-- INFORMATION SUPPLIED follows --
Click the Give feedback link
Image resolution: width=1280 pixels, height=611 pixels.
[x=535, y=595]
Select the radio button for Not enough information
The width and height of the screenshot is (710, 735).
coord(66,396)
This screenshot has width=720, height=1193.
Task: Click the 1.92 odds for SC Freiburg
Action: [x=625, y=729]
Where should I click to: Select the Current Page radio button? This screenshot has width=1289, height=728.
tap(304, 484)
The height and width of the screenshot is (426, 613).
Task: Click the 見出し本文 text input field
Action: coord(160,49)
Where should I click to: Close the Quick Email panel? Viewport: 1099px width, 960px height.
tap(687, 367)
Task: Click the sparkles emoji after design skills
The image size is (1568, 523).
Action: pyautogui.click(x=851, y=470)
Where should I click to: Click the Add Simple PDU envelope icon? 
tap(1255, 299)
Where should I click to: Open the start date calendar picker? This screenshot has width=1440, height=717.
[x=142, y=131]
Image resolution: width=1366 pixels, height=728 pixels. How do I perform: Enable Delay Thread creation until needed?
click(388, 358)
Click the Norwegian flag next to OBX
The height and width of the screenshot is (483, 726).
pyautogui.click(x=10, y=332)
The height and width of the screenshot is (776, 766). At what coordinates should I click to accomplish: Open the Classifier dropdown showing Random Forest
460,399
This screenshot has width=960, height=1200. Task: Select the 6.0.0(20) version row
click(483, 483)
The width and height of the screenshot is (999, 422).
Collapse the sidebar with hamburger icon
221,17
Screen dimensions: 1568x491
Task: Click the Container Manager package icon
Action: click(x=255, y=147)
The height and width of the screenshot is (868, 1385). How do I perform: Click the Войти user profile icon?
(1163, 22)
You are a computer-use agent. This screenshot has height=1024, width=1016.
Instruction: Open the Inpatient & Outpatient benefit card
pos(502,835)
-- INFORMATION SUPPLIED concluded --
● **DESCRIPTION OF THE TASK**
From the first line to the last, reproduce the material word for word.

● **EXERCISE OUTPUT**
Click the Give feedback link
Image resolution: width=1280 pixels, height=611 pixels.
[x=535, y=595]
Select the radio button for Not enough information
The width and height of the screenshot is (710, 735).
coord(66,396)
This screenshot has width=720, height=1193.
Task: Click the 1.92 odds for SC Freiburg
Action: [x=625, y=729]
Where should I click to: Select the Current Page radio button? This screenshot has width=1289, height=728.
tap(304, 484)
The height and width of the screenshot is (426, 613).
Task: Click the 見出し本文 text input field
Action: coord(160,49)
Where should I click to: Close the Quick Email panel? Viewport: 1099px width, 960px height.
tap(687, 367)
Task: Click the sparkles emoji after design skills
The image size is (1568, 523).
Action: pyautogui.click(x=851, y=470)
Where should I click to: Click the Add Simple PDU envelope icon? 
tap(1255, 299)
Where should I click to: Open the start date calendar picker? This screenshot has width=1440, height=717.
[x=142, y=131]
Image resolution: width=1366 pixels, height=728 pixels. How do I perform: Enable Delay Thread creation until needed?
click(388, 358)
Click the Norwegian flag next to OBX
The height and width of the screenshot is (483, 726).
pyautogui.click(x=10, y=332)
The height and width of the screenshot is (776, 766). At what coordinates should I click to accomplish: Open the Classifier dropdown showing Random Forest
460,399
This screenshot has width=960, height=1200. Task: Select the 6.0.0(20) version row
click(483, 483)
The width and height of the screenshot is (999, 422).
Collapse the sidebar with hamburger icon
221,17
Screen dimensions: 1568x491
Task: Click the Container Manager package icon
Action: click(x=255, y=147)
The height and width of the screenshot is (868, 1385). How do I perform: Click the Войти user profile icon?
(1163, 22)
You are a computer-use agent. This screenshot has height=1024, width=1016.
Instruction: Open the Inpatient & Outpatient benefit card
pos(502,835)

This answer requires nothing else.